Available data:
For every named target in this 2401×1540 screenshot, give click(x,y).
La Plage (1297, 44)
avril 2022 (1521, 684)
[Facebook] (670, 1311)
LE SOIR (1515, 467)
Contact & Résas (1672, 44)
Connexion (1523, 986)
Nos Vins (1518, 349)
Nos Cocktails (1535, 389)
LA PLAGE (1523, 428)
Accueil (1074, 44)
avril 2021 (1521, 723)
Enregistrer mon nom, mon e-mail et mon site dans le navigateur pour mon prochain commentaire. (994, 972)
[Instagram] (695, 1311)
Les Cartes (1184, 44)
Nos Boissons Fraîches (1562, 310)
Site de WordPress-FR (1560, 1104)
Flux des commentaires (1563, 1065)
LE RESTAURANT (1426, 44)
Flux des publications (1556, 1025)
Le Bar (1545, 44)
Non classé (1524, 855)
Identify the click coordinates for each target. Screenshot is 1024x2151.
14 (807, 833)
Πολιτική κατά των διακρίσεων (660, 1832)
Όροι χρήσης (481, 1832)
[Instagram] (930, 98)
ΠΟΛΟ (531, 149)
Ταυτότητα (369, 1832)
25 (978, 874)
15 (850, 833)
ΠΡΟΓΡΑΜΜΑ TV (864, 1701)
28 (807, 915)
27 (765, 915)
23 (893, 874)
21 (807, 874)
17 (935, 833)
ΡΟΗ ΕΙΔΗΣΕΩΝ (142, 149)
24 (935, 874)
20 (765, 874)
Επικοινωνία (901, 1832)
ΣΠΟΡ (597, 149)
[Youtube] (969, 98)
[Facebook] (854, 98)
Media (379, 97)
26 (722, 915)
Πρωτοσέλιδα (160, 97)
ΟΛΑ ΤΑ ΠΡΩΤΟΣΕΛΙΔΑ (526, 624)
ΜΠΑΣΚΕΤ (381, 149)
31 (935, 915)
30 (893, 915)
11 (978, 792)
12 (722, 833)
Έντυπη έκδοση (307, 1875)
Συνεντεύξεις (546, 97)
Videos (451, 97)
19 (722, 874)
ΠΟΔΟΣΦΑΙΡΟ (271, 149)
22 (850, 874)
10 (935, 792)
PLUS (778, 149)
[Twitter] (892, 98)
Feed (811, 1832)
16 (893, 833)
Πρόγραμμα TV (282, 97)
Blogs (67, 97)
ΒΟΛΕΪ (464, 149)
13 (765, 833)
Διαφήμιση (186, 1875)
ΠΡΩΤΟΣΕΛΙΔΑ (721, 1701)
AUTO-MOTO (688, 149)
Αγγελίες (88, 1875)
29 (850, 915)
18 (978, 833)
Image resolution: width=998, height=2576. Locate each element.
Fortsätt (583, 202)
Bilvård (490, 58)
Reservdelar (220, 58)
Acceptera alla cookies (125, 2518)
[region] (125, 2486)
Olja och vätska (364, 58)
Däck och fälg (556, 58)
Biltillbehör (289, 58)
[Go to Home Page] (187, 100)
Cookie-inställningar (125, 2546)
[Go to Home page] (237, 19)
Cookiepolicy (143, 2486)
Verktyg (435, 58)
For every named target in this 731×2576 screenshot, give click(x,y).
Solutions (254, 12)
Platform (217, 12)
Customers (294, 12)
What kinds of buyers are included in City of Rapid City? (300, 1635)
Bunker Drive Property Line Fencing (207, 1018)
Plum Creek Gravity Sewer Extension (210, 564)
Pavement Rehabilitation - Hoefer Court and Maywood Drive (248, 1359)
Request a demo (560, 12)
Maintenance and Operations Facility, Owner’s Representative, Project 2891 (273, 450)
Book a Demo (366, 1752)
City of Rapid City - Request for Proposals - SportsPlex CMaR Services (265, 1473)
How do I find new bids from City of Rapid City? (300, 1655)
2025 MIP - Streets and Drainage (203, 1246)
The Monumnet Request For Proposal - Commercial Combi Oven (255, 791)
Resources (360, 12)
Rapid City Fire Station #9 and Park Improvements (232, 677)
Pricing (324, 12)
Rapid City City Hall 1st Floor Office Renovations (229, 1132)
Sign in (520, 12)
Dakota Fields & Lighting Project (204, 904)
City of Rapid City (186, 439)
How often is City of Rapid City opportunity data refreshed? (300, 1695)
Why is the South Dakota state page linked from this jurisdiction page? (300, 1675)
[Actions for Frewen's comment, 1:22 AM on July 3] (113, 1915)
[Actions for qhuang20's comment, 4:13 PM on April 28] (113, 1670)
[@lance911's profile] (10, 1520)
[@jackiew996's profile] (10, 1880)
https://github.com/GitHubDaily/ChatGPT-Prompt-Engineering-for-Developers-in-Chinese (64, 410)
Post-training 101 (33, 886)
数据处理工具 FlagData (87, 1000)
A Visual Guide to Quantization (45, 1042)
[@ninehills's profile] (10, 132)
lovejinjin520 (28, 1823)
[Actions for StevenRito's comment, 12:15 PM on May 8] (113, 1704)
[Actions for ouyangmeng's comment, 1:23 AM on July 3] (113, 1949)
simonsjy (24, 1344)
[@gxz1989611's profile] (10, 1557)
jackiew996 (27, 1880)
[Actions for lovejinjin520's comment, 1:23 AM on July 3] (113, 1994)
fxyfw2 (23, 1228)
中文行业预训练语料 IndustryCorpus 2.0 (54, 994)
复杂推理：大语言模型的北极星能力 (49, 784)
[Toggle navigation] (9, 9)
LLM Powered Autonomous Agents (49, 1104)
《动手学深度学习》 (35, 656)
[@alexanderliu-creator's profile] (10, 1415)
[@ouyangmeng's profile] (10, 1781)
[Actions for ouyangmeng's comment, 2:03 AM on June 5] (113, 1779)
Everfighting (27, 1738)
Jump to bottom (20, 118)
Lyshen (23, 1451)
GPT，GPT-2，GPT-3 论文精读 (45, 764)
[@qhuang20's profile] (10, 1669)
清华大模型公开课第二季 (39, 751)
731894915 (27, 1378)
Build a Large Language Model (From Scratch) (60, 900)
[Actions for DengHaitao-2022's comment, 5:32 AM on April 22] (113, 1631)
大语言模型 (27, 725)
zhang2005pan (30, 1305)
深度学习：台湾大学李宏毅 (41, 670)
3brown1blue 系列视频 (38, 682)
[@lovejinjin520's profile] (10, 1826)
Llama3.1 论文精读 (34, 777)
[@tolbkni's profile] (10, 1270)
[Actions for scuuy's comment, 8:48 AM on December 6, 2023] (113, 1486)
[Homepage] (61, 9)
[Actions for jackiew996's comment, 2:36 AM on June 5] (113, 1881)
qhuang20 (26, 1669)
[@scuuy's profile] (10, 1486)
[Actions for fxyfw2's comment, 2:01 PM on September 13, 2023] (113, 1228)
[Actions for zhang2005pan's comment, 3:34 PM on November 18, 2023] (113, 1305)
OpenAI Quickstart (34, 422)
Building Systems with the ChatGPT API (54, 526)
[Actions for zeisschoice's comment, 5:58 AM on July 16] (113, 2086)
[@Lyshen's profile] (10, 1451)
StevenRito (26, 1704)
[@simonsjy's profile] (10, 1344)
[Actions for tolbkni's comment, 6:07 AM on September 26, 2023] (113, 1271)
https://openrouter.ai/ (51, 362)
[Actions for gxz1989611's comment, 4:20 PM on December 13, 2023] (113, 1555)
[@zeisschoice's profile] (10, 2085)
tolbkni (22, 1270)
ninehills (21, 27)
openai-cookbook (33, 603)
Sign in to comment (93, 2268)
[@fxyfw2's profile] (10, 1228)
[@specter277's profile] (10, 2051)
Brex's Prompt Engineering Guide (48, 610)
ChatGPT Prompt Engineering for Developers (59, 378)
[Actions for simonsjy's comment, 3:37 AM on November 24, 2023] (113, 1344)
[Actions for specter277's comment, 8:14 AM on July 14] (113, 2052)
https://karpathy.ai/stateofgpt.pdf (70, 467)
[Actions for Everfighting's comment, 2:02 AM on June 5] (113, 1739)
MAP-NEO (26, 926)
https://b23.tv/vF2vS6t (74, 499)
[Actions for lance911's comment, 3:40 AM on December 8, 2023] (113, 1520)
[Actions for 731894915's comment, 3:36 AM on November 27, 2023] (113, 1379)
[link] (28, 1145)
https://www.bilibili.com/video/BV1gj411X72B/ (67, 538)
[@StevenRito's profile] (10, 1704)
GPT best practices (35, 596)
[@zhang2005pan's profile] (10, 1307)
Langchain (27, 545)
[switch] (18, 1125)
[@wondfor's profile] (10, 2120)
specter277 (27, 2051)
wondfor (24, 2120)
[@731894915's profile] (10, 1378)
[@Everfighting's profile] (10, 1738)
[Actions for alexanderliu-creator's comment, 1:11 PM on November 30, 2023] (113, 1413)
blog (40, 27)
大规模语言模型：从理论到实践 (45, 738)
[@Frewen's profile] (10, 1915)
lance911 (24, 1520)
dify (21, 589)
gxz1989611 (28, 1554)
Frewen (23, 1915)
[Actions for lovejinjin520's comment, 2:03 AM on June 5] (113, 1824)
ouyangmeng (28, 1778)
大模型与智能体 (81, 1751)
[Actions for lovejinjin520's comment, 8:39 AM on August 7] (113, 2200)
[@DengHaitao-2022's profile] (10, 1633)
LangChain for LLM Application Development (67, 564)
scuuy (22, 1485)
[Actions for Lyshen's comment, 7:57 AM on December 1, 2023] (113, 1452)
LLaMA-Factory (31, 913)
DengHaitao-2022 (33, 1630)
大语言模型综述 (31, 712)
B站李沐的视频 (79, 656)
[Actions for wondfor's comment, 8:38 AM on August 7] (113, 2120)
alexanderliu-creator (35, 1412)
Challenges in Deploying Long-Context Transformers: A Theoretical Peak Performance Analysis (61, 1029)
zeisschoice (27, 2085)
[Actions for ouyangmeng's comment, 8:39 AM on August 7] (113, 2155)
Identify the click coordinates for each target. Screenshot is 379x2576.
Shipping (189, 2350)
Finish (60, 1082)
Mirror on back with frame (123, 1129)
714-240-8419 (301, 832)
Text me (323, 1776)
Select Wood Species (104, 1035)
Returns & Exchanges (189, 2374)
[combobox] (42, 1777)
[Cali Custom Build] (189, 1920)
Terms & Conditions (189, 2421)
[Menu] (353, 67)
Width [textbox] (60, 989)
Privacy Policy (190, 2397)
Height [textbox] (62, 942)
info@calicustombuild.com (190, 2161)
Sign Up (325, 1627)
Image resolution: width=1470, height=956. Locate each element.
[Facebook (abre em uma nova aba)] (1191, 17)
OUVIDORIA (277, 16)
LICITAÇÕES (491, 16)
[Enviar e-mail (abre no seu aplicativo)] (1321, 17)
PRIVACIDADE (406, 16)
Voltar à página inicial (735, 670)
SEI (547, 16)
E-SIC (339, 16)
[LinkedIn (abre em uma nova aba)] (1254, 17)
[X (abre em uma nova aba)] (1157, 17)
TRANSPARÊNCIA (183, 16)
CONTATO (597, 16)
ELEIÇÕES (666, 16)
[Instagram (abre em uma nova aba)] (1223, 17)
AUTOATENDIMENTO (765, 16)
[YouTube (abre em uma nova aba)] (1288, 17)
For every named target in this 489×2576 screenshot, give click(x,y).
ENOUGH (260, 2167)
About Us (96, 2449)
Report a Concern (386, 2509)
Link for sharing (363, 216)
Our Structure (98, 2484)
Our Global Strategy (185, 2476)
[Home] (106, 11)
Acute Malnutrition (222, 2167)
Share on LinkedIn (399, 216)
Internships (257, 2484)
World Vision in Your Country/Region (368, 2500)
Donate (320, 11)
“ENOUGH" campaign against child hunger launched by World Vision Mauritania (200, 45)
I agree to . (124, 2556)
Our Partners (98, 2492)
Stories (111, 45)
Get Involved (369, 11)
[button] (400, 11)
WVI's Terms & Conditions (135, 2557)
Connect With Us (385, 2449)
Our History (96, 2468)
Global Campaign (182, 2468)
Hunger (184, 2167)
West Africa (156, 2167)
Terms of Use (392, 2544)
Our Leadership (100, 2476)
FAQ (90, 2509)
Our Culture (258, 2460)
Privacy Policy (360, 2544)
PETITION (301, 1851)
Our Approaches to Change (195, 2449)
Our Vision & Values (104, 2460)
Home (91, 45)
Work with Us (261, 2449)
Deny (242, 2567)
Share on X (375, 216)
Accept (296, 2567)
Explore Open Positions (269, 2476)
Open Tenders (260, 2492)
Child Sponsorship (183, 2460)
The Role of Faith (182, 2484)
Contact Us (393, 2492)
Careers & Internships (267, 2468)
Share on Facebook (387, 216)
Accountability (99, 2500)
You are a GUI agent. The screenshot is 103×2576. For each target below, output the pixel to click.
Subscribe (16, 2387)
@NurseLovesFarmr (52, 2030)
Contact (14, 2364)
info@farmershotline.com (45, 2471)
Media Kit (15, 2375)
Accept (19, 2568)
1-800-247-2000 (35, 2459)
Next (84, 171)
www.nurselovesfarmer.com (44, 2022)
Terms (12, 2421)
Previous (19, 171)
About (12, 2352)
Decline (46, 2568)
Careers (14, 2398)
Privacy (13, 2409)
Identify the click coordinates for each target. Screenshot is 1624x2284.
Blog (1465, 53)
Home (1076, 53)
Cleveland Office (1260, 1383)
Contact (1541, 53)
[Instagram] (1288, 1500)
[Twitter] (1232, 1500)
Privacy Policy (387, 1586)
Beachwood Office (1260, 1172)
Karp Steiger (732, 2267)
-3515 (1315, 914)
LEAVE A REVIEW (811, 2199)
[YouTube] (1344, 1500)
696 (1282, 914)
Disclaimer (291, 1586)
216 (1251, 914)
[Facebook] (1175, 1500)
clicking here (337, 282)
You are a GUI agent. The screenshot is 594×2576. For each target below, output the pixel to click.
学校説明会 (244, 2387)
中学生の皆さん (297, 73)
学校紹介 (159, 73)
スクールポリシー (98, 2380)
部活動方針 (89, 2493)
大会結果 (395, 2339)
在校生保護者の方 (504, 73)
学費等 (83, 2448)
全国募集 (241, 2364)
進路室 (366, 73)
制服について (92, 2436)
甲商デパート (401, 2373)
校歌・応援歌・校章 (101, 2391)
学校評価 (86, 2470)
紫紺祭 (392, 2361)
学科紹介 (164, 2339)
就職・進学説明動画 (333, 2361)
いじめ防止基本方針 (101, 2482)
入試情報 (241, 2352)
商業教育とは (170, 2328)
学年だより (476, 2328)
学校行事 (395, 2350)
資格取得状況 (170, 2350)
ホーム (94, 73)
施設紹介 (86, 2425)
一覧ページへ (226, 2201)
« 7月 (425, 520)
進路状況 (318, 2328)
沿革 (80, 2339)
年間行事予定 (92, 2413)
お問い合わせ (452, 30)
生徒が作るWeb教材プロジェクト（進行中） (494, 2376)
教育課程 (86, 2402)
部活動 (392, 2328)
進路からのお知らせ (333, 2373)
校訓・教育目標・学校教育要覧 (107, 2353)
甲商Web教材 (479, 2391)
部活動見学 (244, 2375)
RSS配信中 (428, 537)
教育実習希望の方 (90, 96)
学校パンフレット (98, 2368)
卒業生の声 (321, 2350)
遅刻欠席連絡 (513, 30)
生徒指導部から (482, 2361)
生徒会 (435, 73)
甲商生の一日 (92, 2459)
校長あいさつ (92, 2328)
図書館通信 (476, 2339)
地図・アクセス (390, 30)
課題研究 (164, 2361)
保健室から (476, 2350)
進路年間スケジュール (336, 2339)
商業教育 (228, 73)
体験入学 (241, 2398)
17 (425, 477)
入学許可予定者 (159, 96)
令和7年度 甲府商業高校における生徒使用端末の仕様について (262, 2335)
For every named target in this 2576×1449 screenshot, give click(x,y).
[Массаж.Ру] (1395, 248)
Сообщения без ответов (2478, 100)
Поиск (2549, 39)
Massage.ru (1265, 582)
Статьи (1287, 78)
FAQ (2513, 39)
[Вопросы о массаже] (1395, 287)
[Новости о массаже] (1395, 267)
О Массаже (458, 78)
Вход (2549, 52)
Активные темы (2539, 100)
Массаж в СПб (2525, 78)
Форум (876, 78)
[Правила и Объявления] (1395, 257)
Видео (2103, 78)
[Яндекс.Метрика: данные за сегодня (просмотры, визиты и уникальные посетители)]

Exercise description: Looking at the data above, write out exactly the lines that start at the one containing "Privacy Policy (190, 2397)" and end at the one containing "AUTOATENDIMENTO (765, 16)"; include both and nothing beyond.

Reply to the exercise:
Privacy Policy (190, 2397)
Height [textbox] (62, 942)
info@calicustombuild.com (190, 2161)
Sign Up (325, 1627)
Image resolution: width=1470, height=956. Locate each element.
[Facebook (abre em uma nova aba)] (1191, 17)
OUVIDORIA (277, 16)
LICITAÇÕES (491, 16)
[Enviar e-mail (abre no seu aplicativo)] (1321, 17)
PRIVACIDADE (406, 16)
Voltar à página inicial (735, 670)
SEI (547, 16)
E-SIC (339, 16)
[LinkedIn (abre em uma nova aba)] (1254, 17)
[X (abre em uma nova aba)] (1157, 17)
TRANSPARÊNCIA (183, 16)
CONTATO (597, 16)
ELEIÇÕES (666, 16)
[Instagram (abre em uma nova aba)] (1223, 17)
AUTOATENDIMENTO (765, 16)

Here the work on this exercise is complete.